Excerpt provided >>
╭──

That must be why we're on the breadline.

tb · 10/10/2014 18:15

OP - so you didn't get any help to buy your house? Really??

I don't believe it!

DH and I bought our first house in 1977. The mortgage interest was tax deductible on loans up to, and including £15,000 if I remember correctly, and this was later increased to £25,000. The tax relief was given via an increase in the tax code.

The only people who couldn't benefit were those whose taxable income wasn't high enough. For them, there was the option mortgage scheme which then became the same for everyone - MIRAS - mortgage interest relief at source.

However, in the period between 1977 and 1992 we paid interest on our mortgage at anything between 10% and 16.5% as this was the standard variable rate at the time.

The UK used to have one of the best, if not the best occupational pension systems in the EU. Unfortunately, the chancellor, Gordon Brown decided to ruin by scrapping the system of ACT, advance corporation tax, which enable company pension schemes and individual investors to reclaim the ACT paid on dividends. Without this 33% uplift in dividend income, many companies decided to close their final salary pension schemes, replacing them with defined benefit schemes, but putting in a much lower percentage employer's contribution.

╰──

Collected data >>
╭──

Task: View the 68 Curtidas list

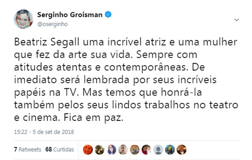Action: (x=59, y=149)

╰──

Exercises >>
1. In the post about mortgages, what year did the writer and DH buy their first house?
2. Write out the post about mortgages again, starting with "tb · 10/10/2014" and going on through "at the time.", with "house" changed to "home".

Correct answers >>
1. 1977

2.
tb · 10/10/2014 18:15

OP - so you didn't get any help to buy your home? Really??

I don't believe it!

DH and I bought our first home in 1977. The mortgage interest was tax deductible on loans up to, and including £15,000 if I remember correctly, and this was later increased to £25,000. The tax relief was given via an increase in the tax code.

The only people who couldn't benefit were those whose taxable income wasn't high enough. For them, there was the option mortgage scheme which then became the same for everyone - MIRAS - mortgage interest relief at source.

However, in the period between 1977 and 1992 we paid interest on our mortgage at anything between 10% and 16.5% as this was the standard variable rate at the time.